**Records provided:**
============

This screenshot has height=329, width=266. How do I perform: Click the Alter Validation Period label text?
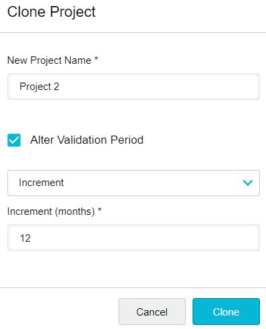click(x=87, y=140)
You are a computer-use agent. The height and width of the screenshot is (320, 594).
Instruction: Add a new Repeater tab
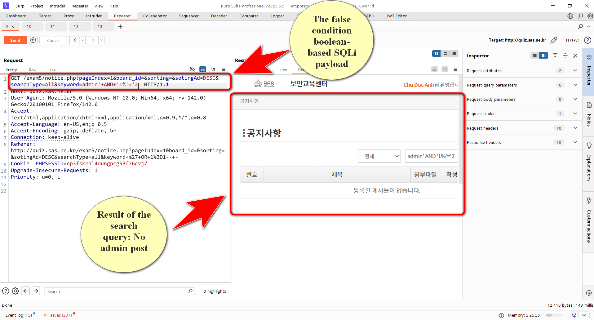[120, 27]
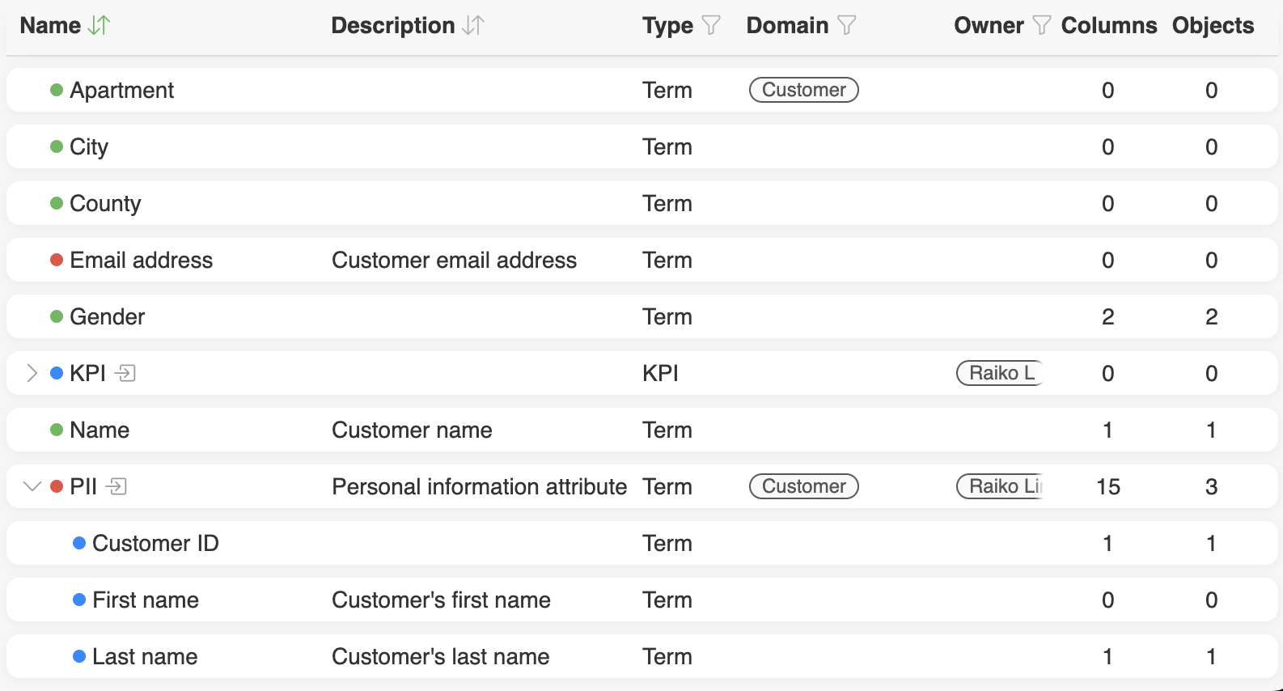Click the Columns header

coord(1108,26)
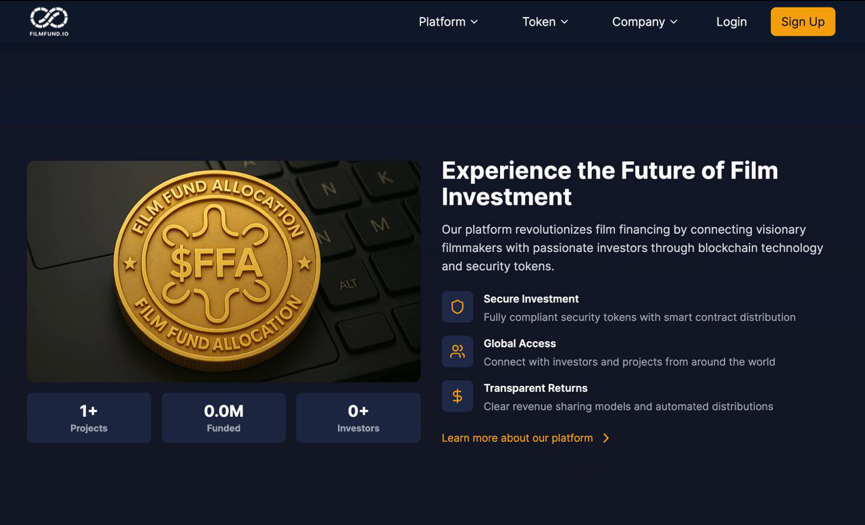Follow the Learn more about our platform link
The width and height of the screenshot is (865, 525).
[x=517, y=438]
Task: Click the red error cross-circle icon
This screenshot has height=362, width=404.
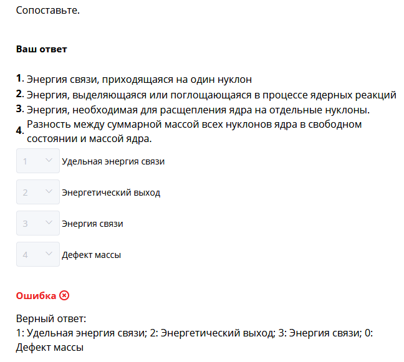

============

**Assigned task:** Please print the records above once more, word for word, omitting all pictures.

**Response for this exercise:**
This screenshot has height=329, width=266. How do I perform: Click the Alter Validation Period label text?
click(x=87, y=140)
You are a computer-use agent. The height and width of the screenshot is (320, 594).
Instruction: Add a new Repeater tab
[120, 27]
Click the Columns header

coord(1108,26)
Follow the Learn more about our platform link
The width and height of the screenshot is (865, 525).
[x=517, y=438]
Task: Click the red error cross-circle icon
This screenshot has height=362, width=404.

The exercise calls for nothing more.